The objectives of this data collection activity are to: 1. Describe the baseline demographics, clinical and laboratory profile of patients who ever received darunavir (DRV) and/or etravirine (ETR), at the time of initiation on DRV and/or ETR; 2. Describe the clinical and laboratory profile of patients who ever received DRV and/or ETR every 6 months from the first data collection point through 2021; 3. Describe dynamics in HIV drug resistance mutations among patients who fail treatment on new regimens including DRV and/or ETR; 4. Describe demographics, clinical and laboratory profile of young adults who transition out of the donation program after the age of 25 years at 12 months after their transition.
The second Swaziland HIV Incidence Measurement Survey (SHIMS 2, 2016), is a population based HIV Impact Assessment (PHIA) that will assess the prevalence of key human immunodeficiency virus (HIV)-related health indicators. This is a two-stage cluster sampled cross-sectional survey of 6,417 randomly selected households in Swaziland. Approximately 20,292 eligible persons will be approached (4,664 participants 0-14 years; 12,563 participants 15-49 years; 3,065 participants 50 years and older). Of the sample approached, 15,403 are expected to agree to a blood draw for home-based HIV rapid testing including 3,361 participants 0-14 years; 9,680 participants 15-49 years; and 2,362 participants 50 years and older. SHIMS 2, 2016 will characterize HIV incidence, prevalence, viral load suppression, cluster of differentiation 4 (CD4) T-cell distribution, and risk behaviors in a household-based, nationally-representative sample of the Swazi population and will describe uptake of key HIV prevention, care, and treatment services.
The purpose of this clinical study is to evaluate the efficacy and safety of two different levels of conbercept intravitreal (IVT) injection as compared to the approved vascular endothelial growth factor (VEGF) antagonist active control, aflibercept intravitreal injection (2.0 mg/eye, Eylea®), in subjects with neovascular AMD.
The study will evaluate the effect of implementing a family-centered care (FAM-CARE) program (where all HIV-positive family members are seen together as a unit and receive care together) on viral suppression and retention in HIV-positive children <15 years through enrollment of a prospective cohort of 660 HIV-positive children and their caregivers at sites that were randomized to either implement the family-care program (intervention sites) or continue the current standard of care (control sites).
This stepped-wedge cluster-randomized trial is embedded in an 18-month observational cohort study that has the aim to assess the operationalization of oral Pre-Exposure Prophylaxis (PrEP) in Swaziland as an additional HIV combination prevention method among individuals at high risk of HIV infection.

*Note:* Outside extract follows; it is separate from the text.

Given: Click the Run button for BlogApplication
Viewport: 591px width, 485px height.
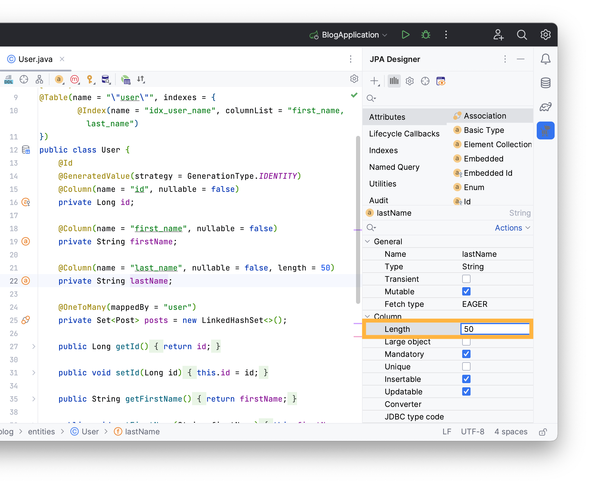Looking at the screenshot, I should point(405,35).
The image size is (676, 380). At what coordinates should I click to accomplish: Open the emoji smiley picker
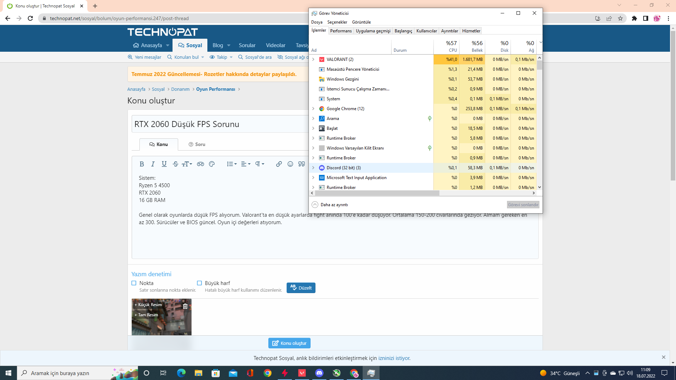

The trial aims to determine the effect of a healthcare facility-based PrEP promotion package on the number of clients who take up PrEP.
This study will evaluate the safety and efficacy of the long-acting injectable agent cabotegravir (CAB LA) compared to daily oral tenofovir disoproxil fumarate/emtricitabine (TDF/FTC) for pre-exposure prophylaxis (PrEP) in HIV-uninfected women.

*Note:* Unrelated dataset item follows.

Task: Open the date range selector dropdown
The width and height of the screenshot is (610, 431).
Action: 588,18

This study is to understand how to improve retention in care and treatment services to HIV positive pregnant women and their babies in Swaziland. The investigators will evaluate outcomes of patients who are lost-to-follow-up (LTF) under a new approach for prevention of mother-to-child (PMTCT) called Option B+, where all HIV positive pregnant women initiate lifelong antiretroviral therapy (ART) regardless of their disease stage. The goal is to understand the outcomes of patients who are LTF from care, and the reasons for disengagement from care in the context of PMTCT in order to inform efforts to improve retention in care among patients under Option B+.

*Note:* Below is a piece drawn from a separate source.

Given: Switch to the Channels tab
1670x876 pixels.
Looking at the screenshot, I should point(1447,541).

The purpose of this study is to evaluate the feasibility, acceptability, clinical outcomes, affordability, and scalability of offering early antiretroviral treatment to all HIV-positive individuals in Swaziland's government-managed health system.
The ECHO Study is an open-label randomized clinical trial that will compare three highly effective, reversible methods of contraception (including a non-hormonal method) to evaluate whether there is a link between use of any of these methods and increased risk of acquiring HIV infection. A randomized clinical trial among about 7,800 women in four countries, ECHO will deliver evidence to support and guide individual, policy and programmatic decisions on contraception for women at risk of acquiring HIV infection.